- _Exercise prompt_
List every line of the data below that contains the string "perform". Case matters.

(Text and item location entries)
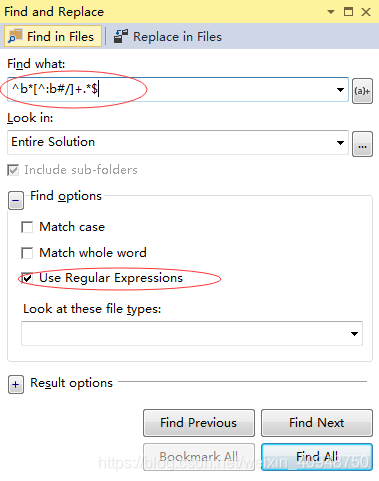The height and width of the screenshot is (481, 379).
Task: Click the Find All button
Action: pos(317,457)
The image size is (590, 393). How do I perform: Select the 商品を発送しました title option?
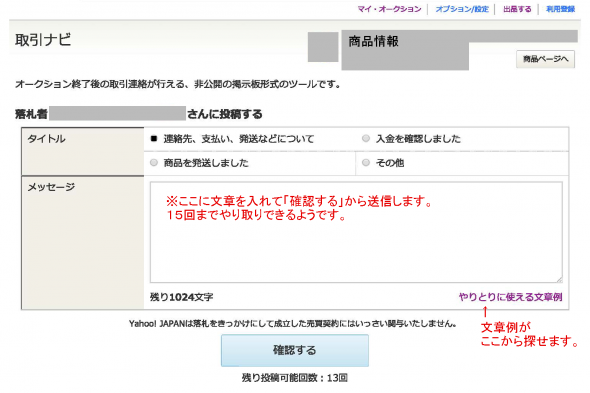point(154,163)
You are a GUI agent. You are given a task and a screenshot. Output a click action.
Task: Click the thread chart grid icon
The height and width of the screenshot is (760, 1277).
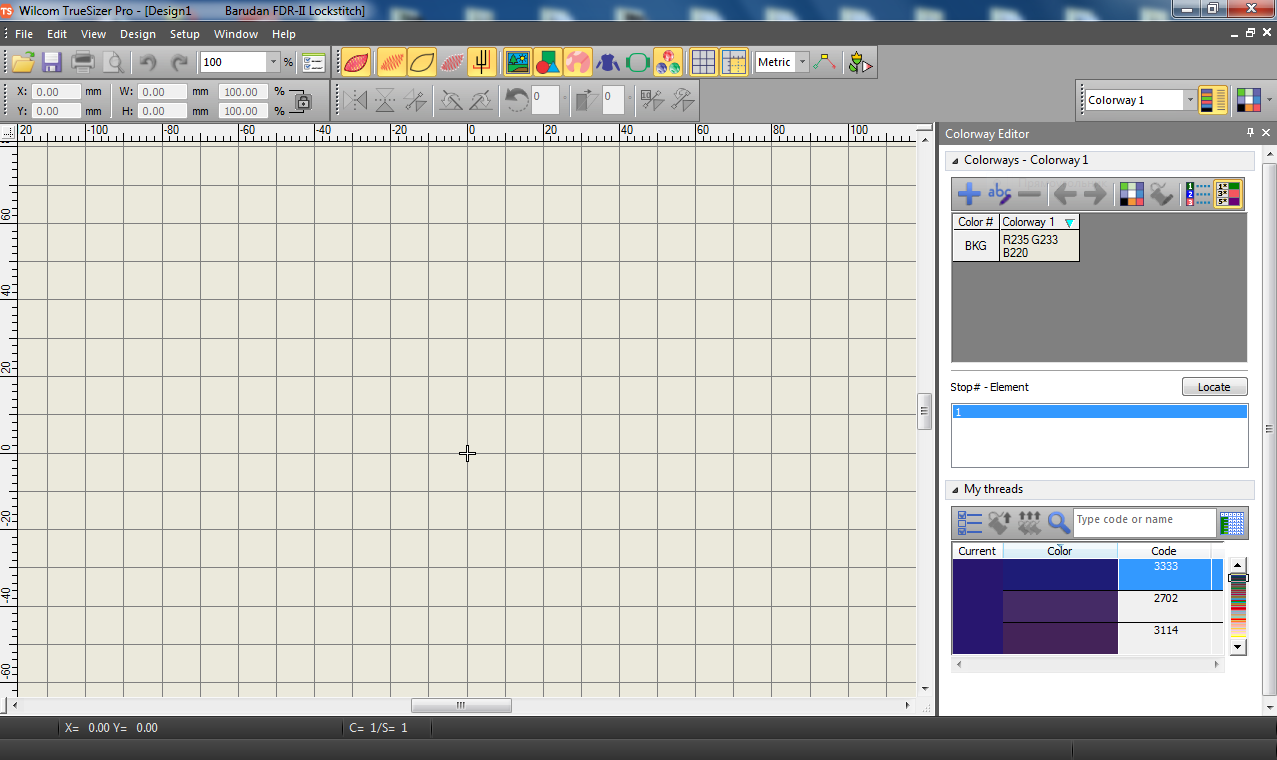1232,522
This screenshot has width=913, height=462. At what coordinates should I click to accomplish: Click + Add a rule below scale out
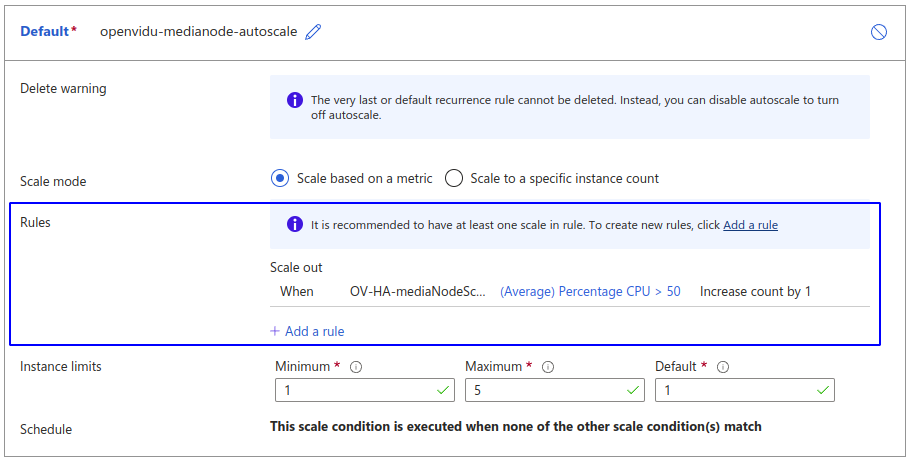[308, 331]
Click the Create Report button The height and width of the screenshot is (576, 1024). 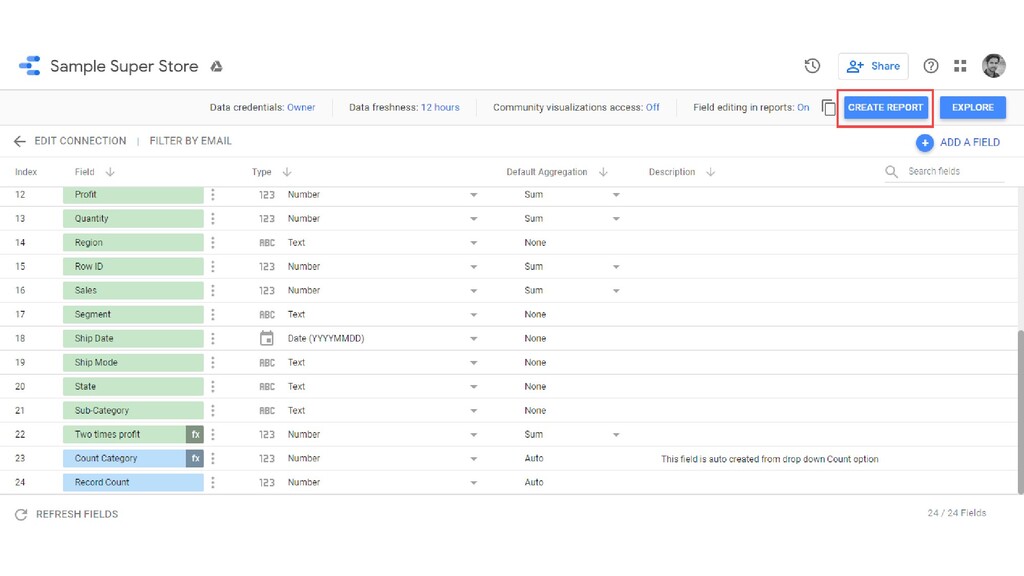[x=885, y=108]
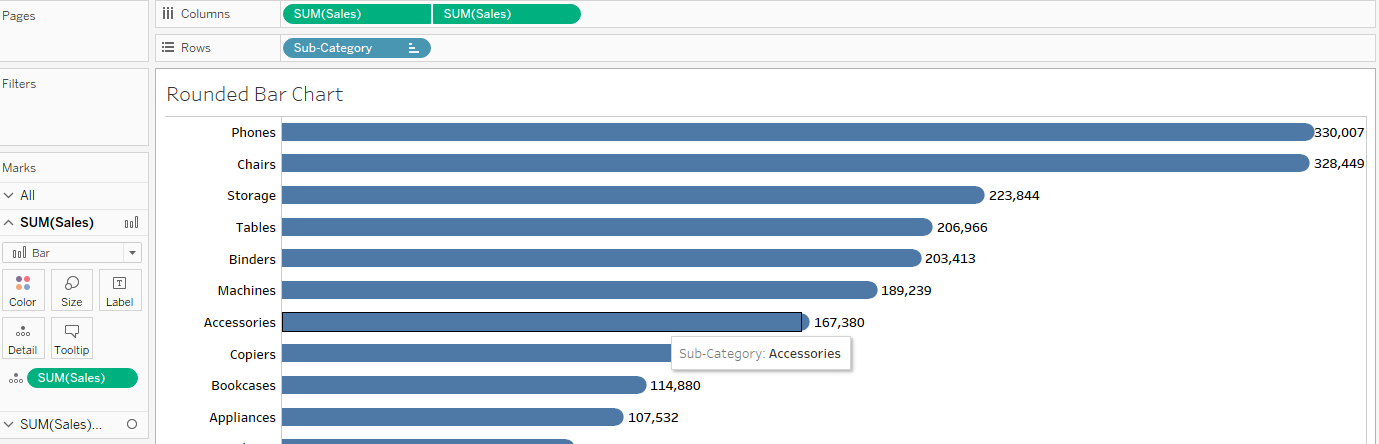The width and height of the screenshot is (1379, 444).
Task: Select the Binders row header label
Action: 251,259
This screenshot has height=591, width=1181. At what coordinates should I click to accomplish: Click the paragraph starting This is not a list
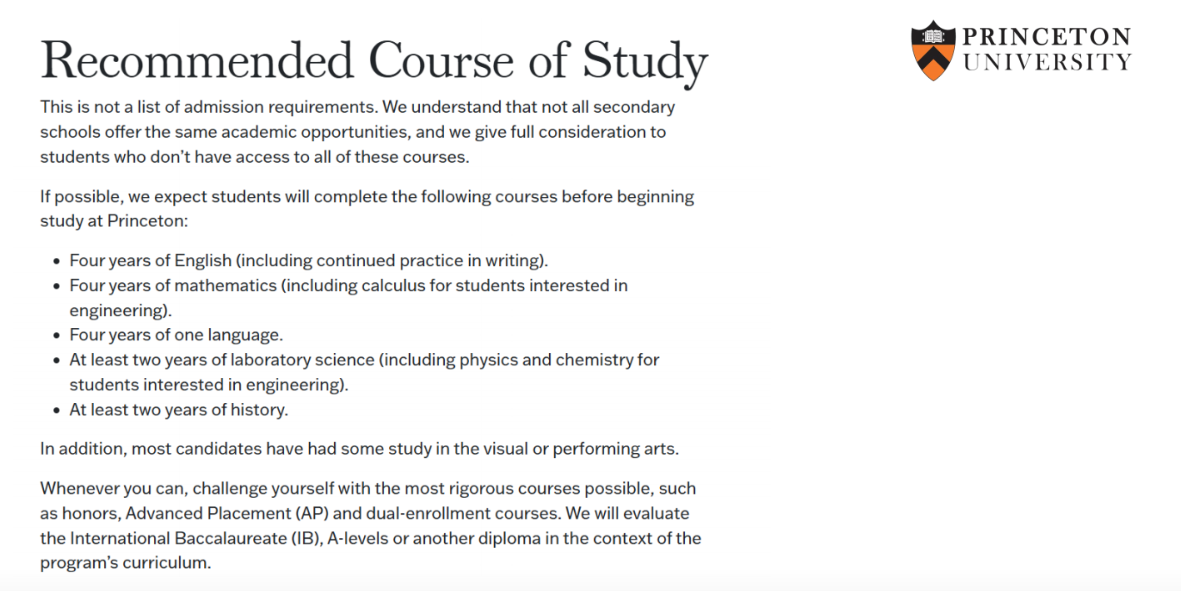click(358, 132)
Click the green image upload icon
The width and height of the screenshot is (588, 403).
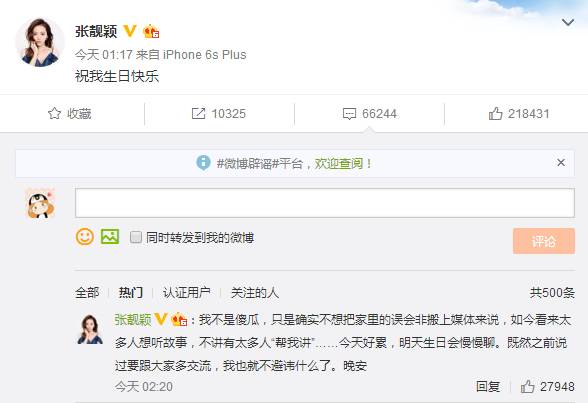point(110,237)
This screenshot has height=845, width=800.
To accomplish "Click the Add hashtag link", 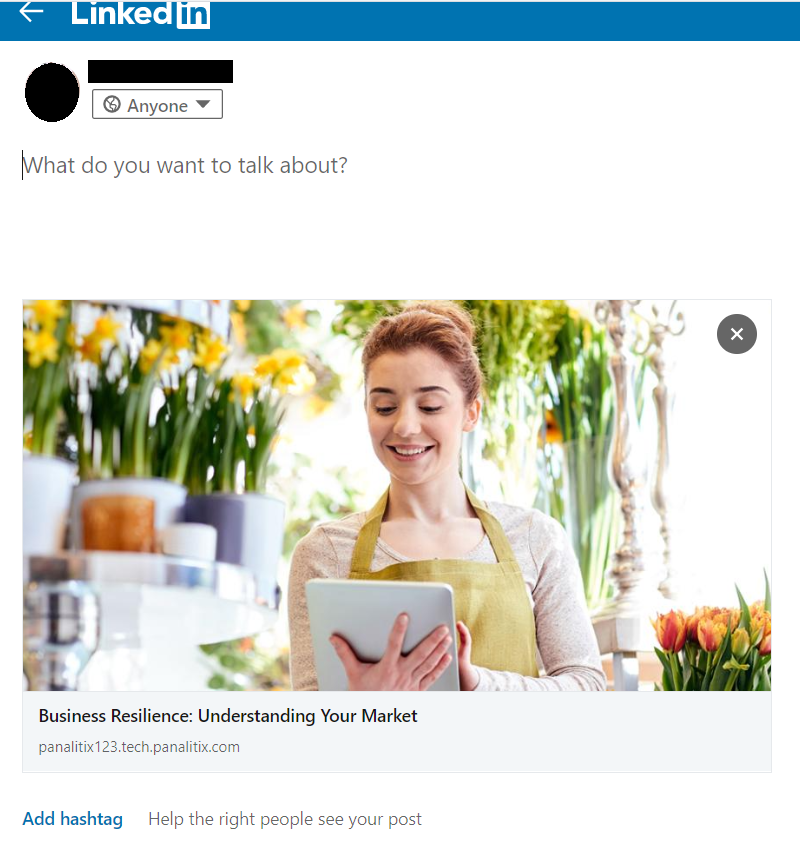I will (x=72, y=819).
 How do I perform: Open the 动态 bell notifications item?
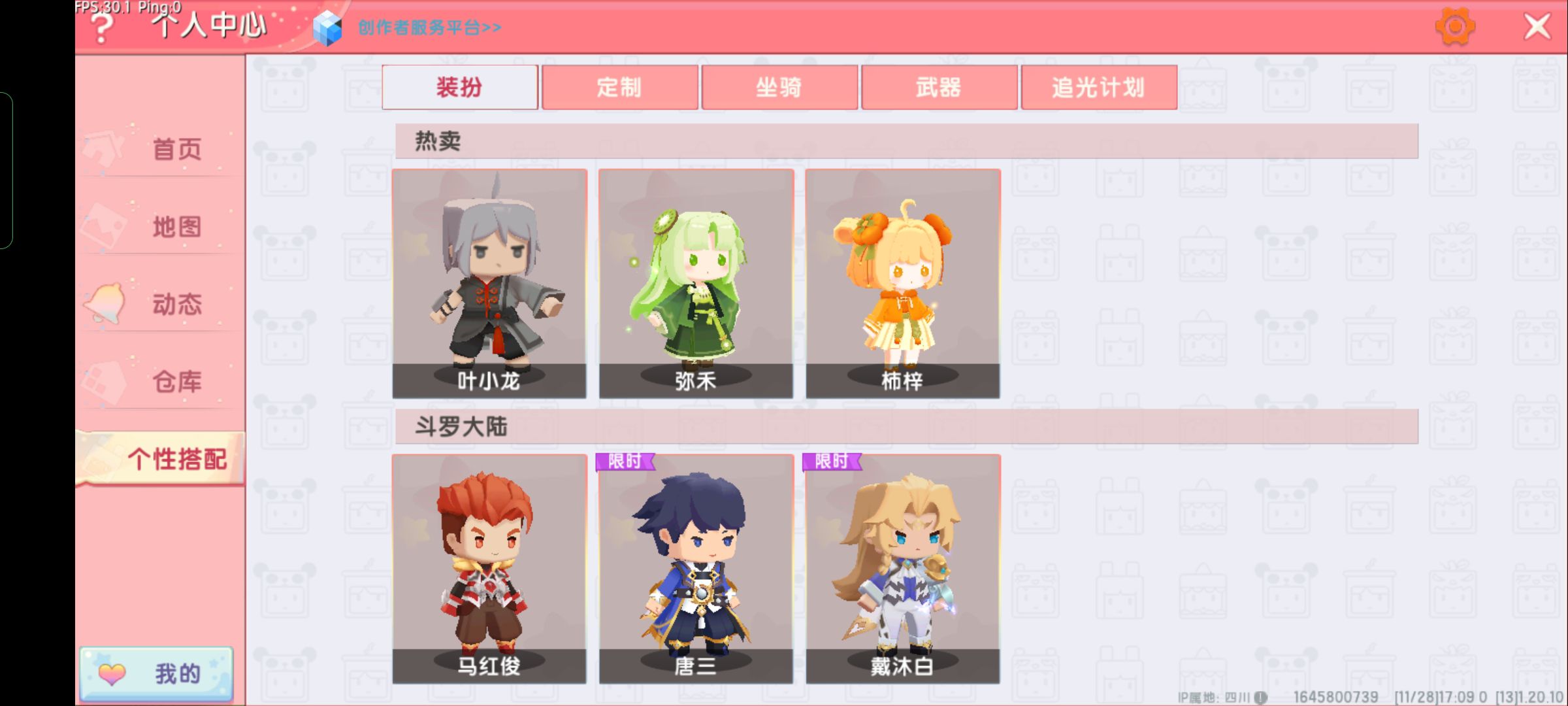(161, 304)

- _Task output_
The image size is (590, 393). How do I perform: Select the 商品を発送しました title option?
 How do I perform: Open the 动态 bell notifications item?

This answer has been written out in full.